VOTRE OBJECTIF: Mettez à jour le passage du récit qui commence par « Ça c’est de » et se termine par « la refais pas ! », en remplaçant « papillonne » par « tergiverse ». Réécrivez ce passage en entier avec ce changement.

Ici, amis lecteurs (les filles on saute le paragraphe), je me permets une petite parenthèse. Pour ceux qui l’ignorent, dans ces circonstances, « complicité » ça veut dire qu’on s’éclate comme des bêtes au lit, « confiance » c’est ne pas lui téléphoner à la maison le week-end quand elle est en famille et « respect » c’est tout simplement... utiliser des préservatifs. Bon je sais, je décode vulgaire mais c’est déjà assez long à lire en entier alors si je peux faire gagner du temps à certains...

Une supernova frôle la terrasse du café, la comète Halley et Armageddon se collisionnent sur le trottoir... Un trou noir s’ouvre sur le néant... Tout juste le temps de rattraper le garçon, d’annuler le café crème et de recommander un autre whisky, double cette fois et je lui réponds : « OK, pas de problème pour moi. »...

Ça c’est de la réplique ! Non ? Et me v’la reparti dans la banalité, glauque cette fois. Je suis séparé depuis peu, j’ai beaucoup de travail, mes filles à m’occuper, c’est trop tôt pour refaire ma vie, j’hésite, je papillonne... Bref, ce genre de relations, j’accepte... A condition que cela reste sain et dans... etc., etc. Je ne vous la refais pas !

En même temps, je redoute une issue plus rapide que je ne l’avais imaginé et je me demande où trouver un distributeur de capotes en plein jour et si possible un peu à l’écart de la foule. Et surtout comment ça marche un distributeur de capotes ? Combien y faut mettre dedans ? Parce que moi, je mets déjà rien dans les parcmètres... Même la machine à café, j’sais pas m’en servir, j’oublie parfois le gobelet...

Mesdames, vous pouvez me maudire, me fustiger. Vous avez raison, je suis misérable. Vous les mecs, fayots s’abstenir, pas un mot, si vous me désavouez je balance tout, je les connais bien moi, vos manies, vos petites menteries, fourberies, bassesses et consorts...

LIGNES EXTRAITES:
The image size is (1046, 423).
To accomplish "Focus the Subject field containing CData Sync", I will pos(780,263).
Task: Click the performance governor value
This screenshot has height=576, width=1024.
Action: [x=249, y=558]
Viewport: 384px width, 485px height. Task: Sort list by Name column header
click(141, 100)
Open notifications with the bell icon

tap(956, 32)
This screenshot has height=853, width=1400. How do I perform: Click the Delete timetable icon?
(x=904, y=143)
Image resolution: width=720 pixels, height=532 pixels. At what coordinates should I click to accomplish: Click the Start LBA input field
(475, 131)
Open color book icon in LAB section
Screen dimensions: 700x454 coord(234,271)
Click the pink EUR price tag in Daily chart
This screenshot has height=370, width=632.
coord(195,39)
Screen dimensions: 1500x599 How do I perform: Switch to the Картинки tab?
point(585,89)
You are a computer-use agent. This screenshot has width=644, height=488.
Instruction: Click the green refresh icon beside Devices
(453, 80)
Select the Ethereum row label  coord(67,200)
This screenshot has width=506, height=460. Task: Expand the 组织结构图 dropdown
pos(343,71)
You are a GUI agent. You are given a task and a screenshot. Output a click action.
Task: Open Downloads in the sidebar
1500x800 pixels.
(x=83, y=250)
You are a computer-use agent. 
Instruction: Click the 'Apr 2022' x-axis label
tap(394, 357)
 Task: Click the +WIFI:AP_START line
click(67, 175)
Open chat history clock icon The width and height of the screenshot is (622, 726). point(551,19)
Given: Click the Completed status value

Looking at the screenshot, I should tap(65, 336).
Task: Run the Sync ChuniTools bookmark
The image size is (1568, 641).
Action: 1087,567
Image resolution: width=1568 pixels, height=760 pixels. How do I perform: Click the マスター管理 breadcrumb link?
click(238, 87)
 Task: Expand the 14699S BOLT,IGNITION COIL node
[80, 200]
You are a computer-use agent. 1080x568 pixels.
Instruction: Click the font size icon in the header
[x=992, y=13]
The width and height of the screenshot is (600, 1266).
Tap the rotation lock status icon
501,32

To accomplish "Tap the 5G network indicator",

RÉPONSE ATTENDUE:
Ça c’est de la réplique ! Non ? Et me v’la reparti dans la banalité, glauque cette fois. Je suis séparé depuis peu, j’ai beaucoup de travail, mes filles à m’occuper, c’est trop tôt pour refaire ma vie, j’hésite, je tergiverse... Bref, ce genre de relations, j’accepte... A condition que cela reste sain et dans... etc., etc. Je ne vous la refais pas !